Stated problem A:
From the transcript on hiring a broker-dealer for an EB-5 offering, reproduce verbatim the part that opens with the words containing "The key competitive" and closes with "licensed broker dealer is involved.".
Stated problem B:
Render the rows as a JSON list of strings, one string per line, leaving out blank lines. Include only the part that opens with the line containing "Expand the File" and closes with the last of the rows.

--- begin Passage provided ---

Disadvantages of Hiring a Broker-Dealer for an EB-5 Offering
Kurt Reuss (host): What are some of the disadvantages, or even competitive disadvantages, of hiring a broker dealer as a placement agent for an EB5 project offering?
Jackie Prester: Before tackling the question, I'd like to just take 15 seconds to remind folks what the 'competitive advantages' of hiring a broker-dealer are, and then we can pile on the disadvantages. In terms of the competitive advantage of having a broker dealer, I think there's something to be said from an investor's viewpoint of knowing that a broker dealer has gone to the trouble of doing the due diligence necessary to serve in this role. There's a credibility factor that gets added for that issuer.
There's also a competitive benefit to the issuer when a broker dealer is involved. A broker dealer is in the business of putting together the disclosure documents and pulling together a lot of other materials, of running the time-line.
A broker-dealer has the expertise to help the deal go more smoothly and to make sure it will be marketed in a way that is appealing to EB5 investors. I see those as some of the competitive advantages.
The key competitive disadvantage that I see from using a licensed broker dealer is the additional regulation. For example, broker dealers have to deal with FINRA rules on the disclosure of compensation that is paid to foreign finders. Issuers must go through particular steps in terms of compensating migration agents when a licensed broker dealer is involved.
As an issuer you don't have to pay attention to those rules because you're not subject to FINRA. That's the biggest 'competitive disadvantage' to me. It’s the additional regulation that goes into the whole process when you have a licensed broker dealer involved in the offering.
Michael Homeier: Certainly, there's an additional cost to including a broker dealer, as everyone can guess, there's going to be a fee. Jackie touched upon what we think of as the primary disadvantage, but there is an additional disadvantage which has to do with ambiguity regarding the due diligence process.
Requirements of USA investor visa brokers who conduct due diligence reviews under the FINRA requirement do so to assure themselves that the security can be appropriately offered to a class of prospective investors, in this case EB-5 investors. The broker’s due diligence review can be far less stringent than an independent, third party due diligence review.
Kurt, forgive me for plugging your company EB5 Diligence, but EB5 Diligence conducts independent, third party reviews of offerings and it's a very thorough review. We have worked with that company, your company, on a number of transactions. Those reports are heavily relied upon by investors -- although there is an issue around who pays a company like EB5 Diligence for that due diligence report linked with EB 5 Visa projects.
EB5 Diligence is a third party that gives its straight opinion in detail about all sorts of aspects of the offering and the investment opportunity. That can be and often is far greater in detail than the due diligence review that a broker does internally in satisfying itself that the particular offering is one that the broker can participate in and that meet its FINRA obligations.

--- end Passage provided ---
--- begin Records for the task ---

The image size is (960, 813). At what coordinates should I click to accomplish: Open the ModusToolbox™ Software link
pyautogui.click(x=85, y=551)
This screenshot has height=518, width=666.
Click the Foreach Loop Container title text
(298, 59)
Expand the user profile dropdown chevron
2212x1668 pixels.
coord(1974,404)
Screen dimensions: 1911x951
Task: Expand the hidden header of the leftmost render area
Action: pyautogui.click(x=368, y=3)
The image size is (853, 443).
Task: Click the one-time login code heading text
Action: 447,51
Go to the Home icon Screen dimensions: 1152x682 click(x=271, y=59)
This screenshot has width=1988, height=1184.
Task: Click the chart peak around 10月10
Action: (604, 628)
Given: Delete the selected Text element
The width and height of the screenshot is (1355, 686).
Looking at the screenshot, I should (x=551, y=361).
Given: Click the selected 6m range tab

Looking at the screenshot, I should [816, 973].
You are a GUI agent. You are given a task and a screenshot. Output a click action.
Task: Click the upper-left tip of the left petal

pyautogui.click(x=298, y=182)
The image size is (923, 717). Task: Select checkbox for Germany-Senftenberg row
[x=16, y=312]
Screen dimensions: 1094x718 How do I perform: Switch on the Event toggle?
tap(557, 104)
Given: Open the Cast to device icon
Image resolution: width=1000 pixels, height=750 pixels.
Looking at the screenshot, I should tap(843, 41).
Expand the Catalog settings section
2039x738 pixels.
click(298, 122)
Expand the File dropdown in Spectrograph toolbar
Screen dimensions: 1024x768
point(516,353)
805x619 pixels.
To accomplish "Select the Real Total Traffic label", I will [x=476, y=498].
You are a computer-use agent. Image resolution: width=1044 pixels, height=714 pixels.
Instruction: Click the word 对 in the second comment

--- end Records for the task ---

Correct response A:
The key competitive disadvantage that I see from using a licensed broker dealer is the additional regulation. For example, broker dealers have to deal with FINRA rules on the disclosure of compensation that is paid to foreign finders. Issuers must go through particular steps in terms of compensating migration agents when a licensed broker dealer is involved.

Correct response B:
[
  "Expand the File dropdown in Spectrograph toolbar",
  "Screen dimensions: 1024x768",
  "point(516,353)",
  "805x619 pixels.",
  "To accomplish \"Select the Real Total Traffic label\", I will [x=476, y=498].",
  "You are a computer-use agent. Image resolution: width=1044 pixels, height=714 pixels.",
  "Instruction: Click the word 对 in the second comment"
]